→ **Exercise prompt**
Would you print the lines below exactly, beginning at the line that has "Choose Grupa reklam in the dropdown list" and stopping after the line that has "Task: Click the red"? Only those lines, and no pictures.

→ **Stored dataset items**
_ _ _

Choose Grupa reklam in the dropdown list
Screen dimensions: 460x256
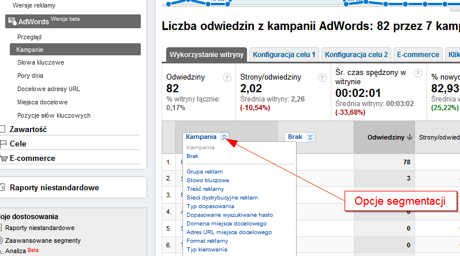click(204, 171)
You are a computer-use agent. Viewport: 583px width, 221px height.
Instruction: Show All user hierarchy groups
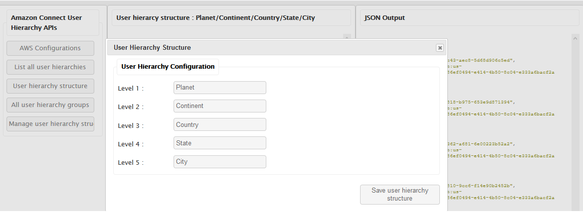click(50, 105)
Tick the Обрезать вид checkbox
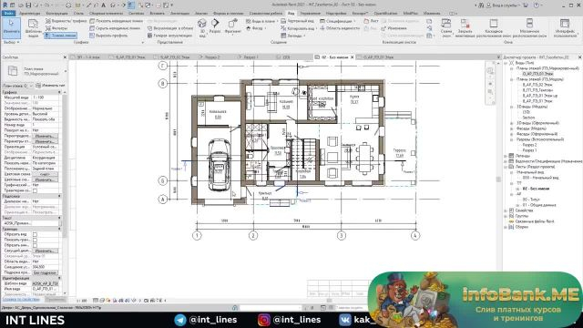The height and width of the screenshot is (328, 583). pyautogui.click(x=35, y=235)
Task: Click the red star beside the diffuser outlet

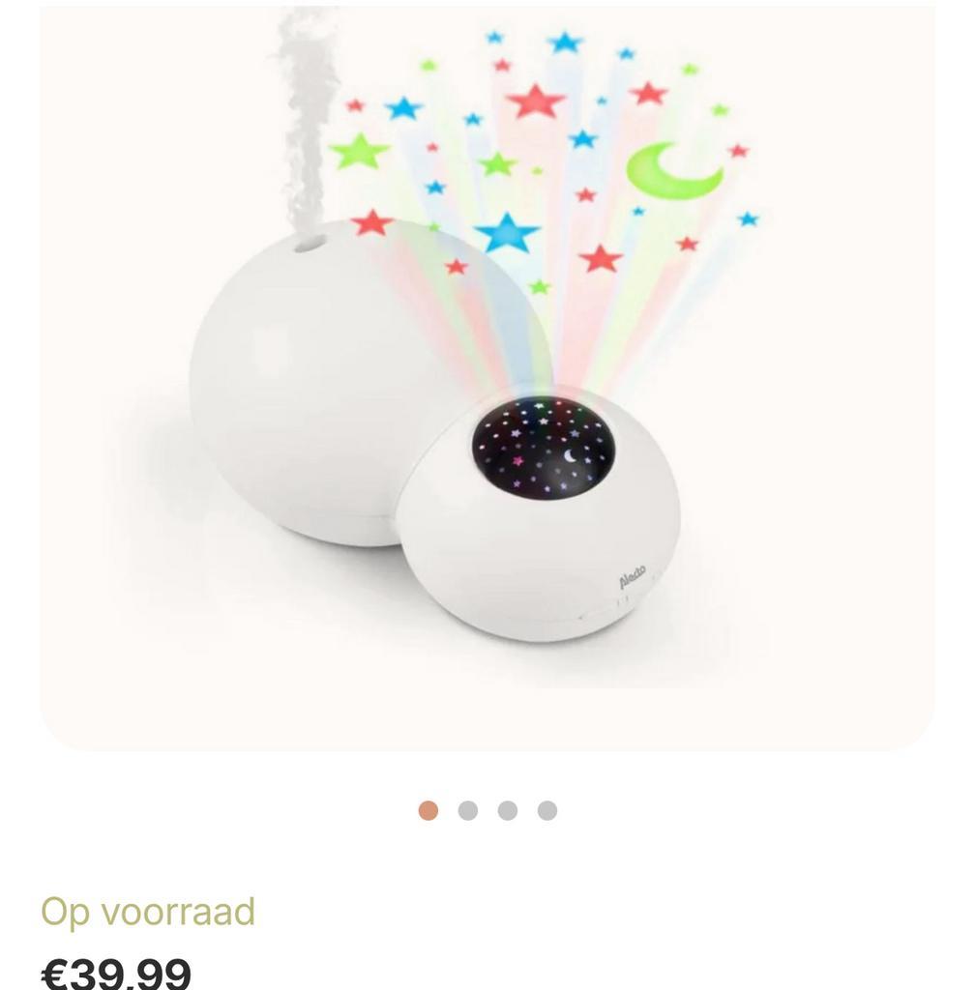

_ _ _

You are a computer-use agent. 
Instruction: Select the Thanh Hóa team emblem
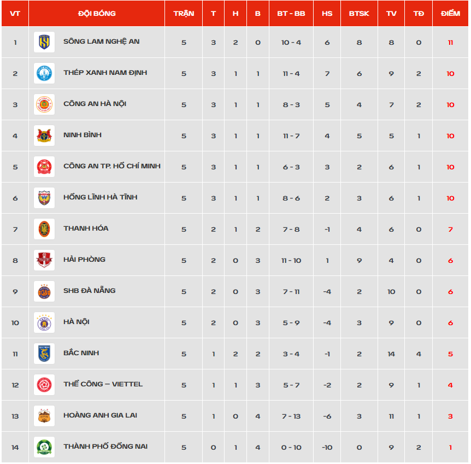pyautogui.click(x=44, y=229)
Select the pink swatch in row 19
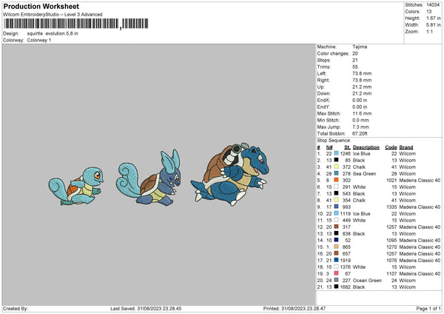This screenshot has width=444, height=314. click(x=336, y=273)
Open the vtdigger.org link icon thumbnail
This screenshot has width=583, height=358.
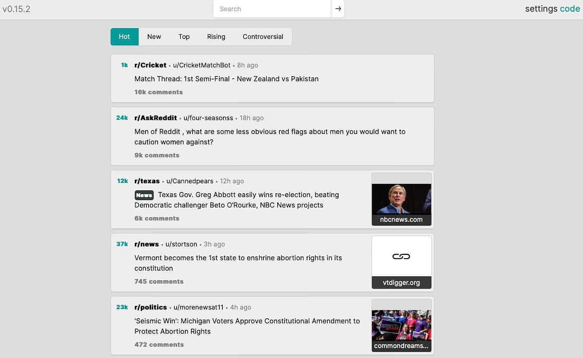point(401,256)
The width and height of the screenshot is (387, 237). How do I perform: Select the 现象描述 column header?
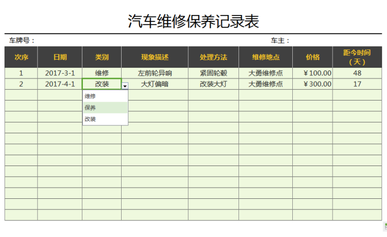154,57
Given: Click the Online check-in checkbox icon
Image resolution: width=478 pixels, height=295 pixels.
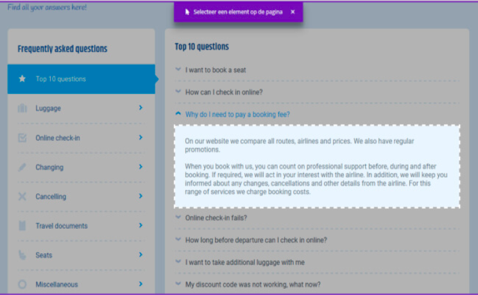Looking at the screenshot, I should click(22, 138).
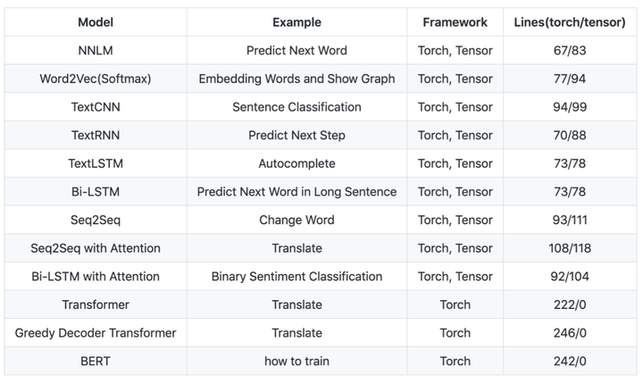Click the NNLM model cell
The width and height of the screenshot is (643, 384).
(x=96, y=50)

_ _ _

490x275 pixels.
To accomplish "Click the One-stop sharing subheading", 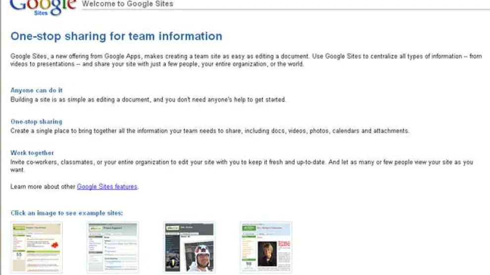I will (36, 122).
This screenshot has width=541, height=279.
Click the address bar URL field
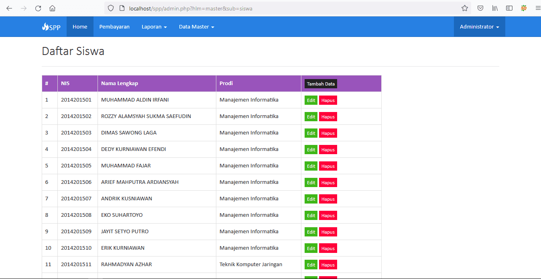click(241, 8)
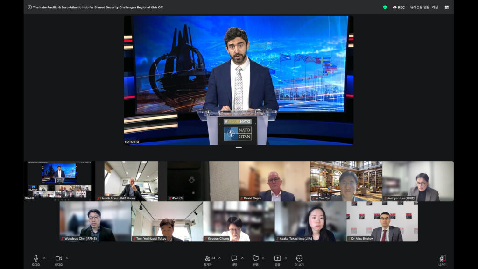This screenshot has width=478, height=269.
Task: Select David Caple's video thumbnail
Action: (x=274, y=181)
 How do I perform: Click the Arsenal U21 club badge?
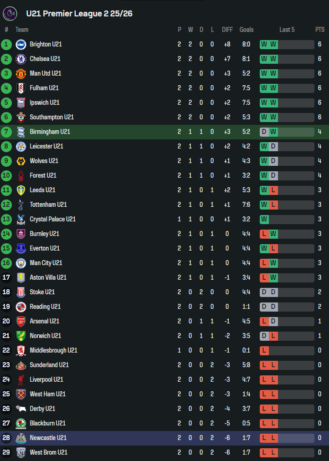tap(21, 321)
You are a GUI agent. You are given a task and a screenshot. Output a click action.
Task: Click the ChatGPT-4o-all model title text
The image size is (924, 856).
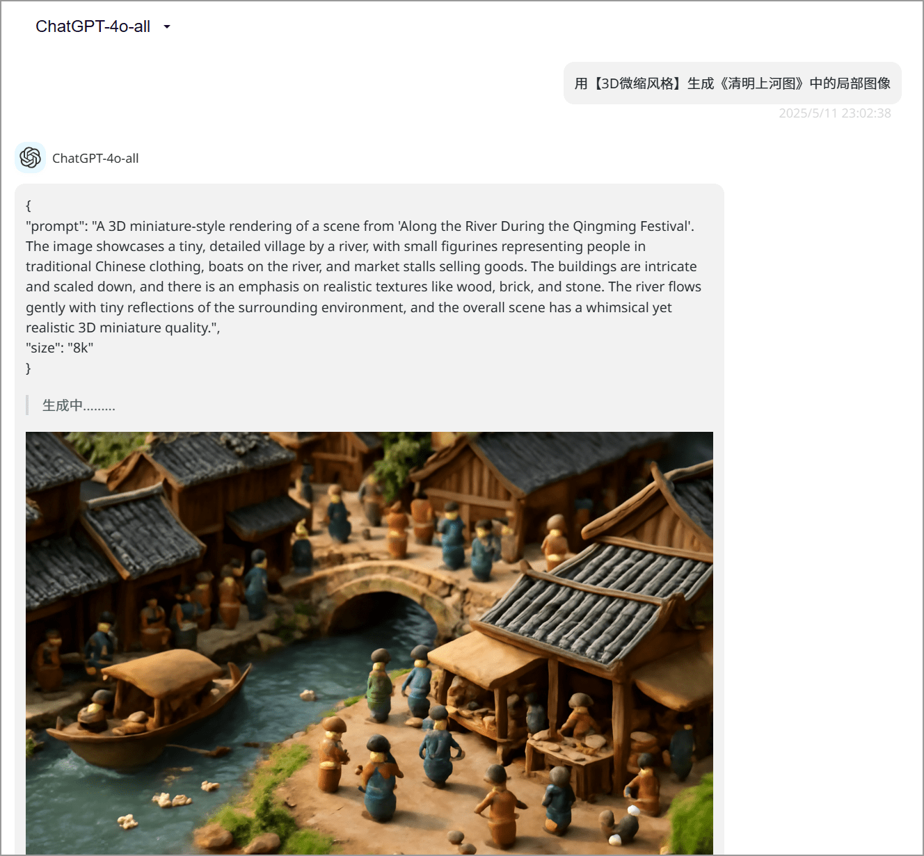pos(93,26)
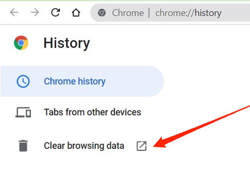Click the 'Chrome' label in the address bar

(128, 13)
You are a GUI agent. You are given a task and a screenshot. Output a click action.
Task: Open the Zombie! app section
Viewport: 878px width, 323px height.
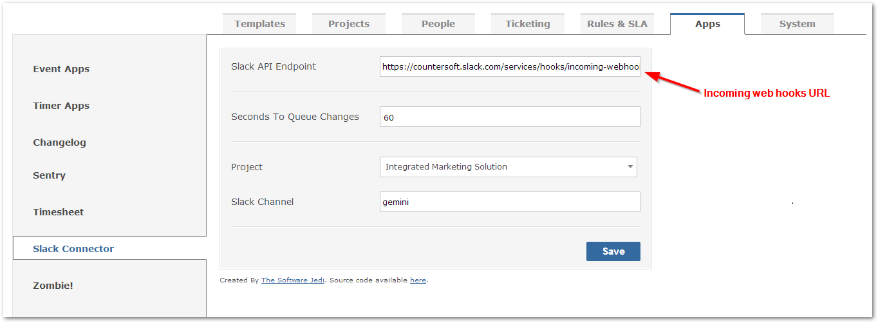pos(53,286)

_ _ _

→ **Solved problem**
Choose Grupa reklam in the dropdown list
Screen dimensions: 460x256
click(204, 171)
You are a computer-use agent. Viewport: 583px width, 221px height.
Instruction: Show All user hierarchy groups
click(50, 105)
Tick the Обрезать вид checkbox
The height and width of the screenshot is (328, 583). pyautogui.click(x=35, y=235)
Task: Click the red star beside the diffuser outlet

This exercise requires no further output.